Kidney cancer does not usually cause symptoms until it is fairly advanced. In fact, kidney masses are often found incidentally during an ultrasound for something else. The larger the mass, the more likely it is to be kidney cancer. Growths that are less than 4 cm are more likely to be benign. However, it is very hard to do a kidney biopsy, and the mass is usually surgically removed in order to obtain a diagnosis. Surgery is considered the primary treatment for most kidney cancers as they are resistant to radiation and chemotherapy. Surgery is considered the primary treatment for most cancers.

Surgical Treatments

The choice of treatment for kidney cancer depends on the aggressiveness of the tumor, whether and how much the disease has spread, and the patient’s general health and lifestyle considerations.

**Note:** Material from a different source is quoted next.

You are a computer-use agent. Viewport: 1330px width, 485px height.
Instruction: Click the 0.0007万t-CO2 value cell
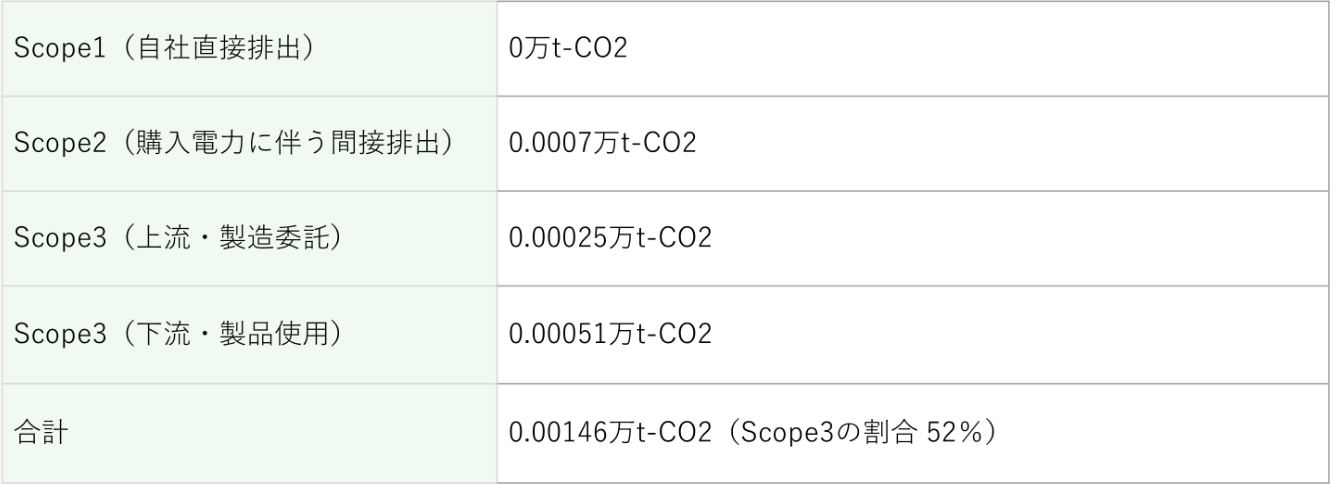coord(601,144)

Surgery is considered the primary treatment for most kidney cancers:

  • Radical Nephrectomy
    In a radical nephrectomy, the surgeon removes the kidney, surrounding tissue, and often the adrenal gland and nearby lymph nodes (if needed).
  • Partial Nephrectomy
    A partial nephrectomy removes tumors and a small amount of surrounding healthy kidney tissue. Both radical and partial nephrectomies can be performed through open surgery or using the da Vinci Xi® surgical system.
  • Immunotherapy
    Advanced kidney cancer is resistant to most chemotherapy drugs. The most effective nonsurgical treatment to date is immunotherapy—the use of drugs to stimulate an immune response against cancer. Because these medications may cause severe side effects, they are given at the hospital so that patients can be monitored.
  • Cryotherapy
    Cryotherapy is a method of killing cancer cells by freezing them. This treatment may be appropriate for people with small, early-stage kidney cancers, less than 4 cm across.
  • Active Surveillance
    One option for some patients with kidney tumors that are less than 3 cm is to watch the tumor to see if it grows. If it grows fast enough or gets larger than 4 cm—a little over 1½ inches—it is removed. This approach is most often used in elderly or frail patients as it avoids the risks of treatment. Often, a biopsy is done before deciding to watch the tumor to see if the growth is really cancer.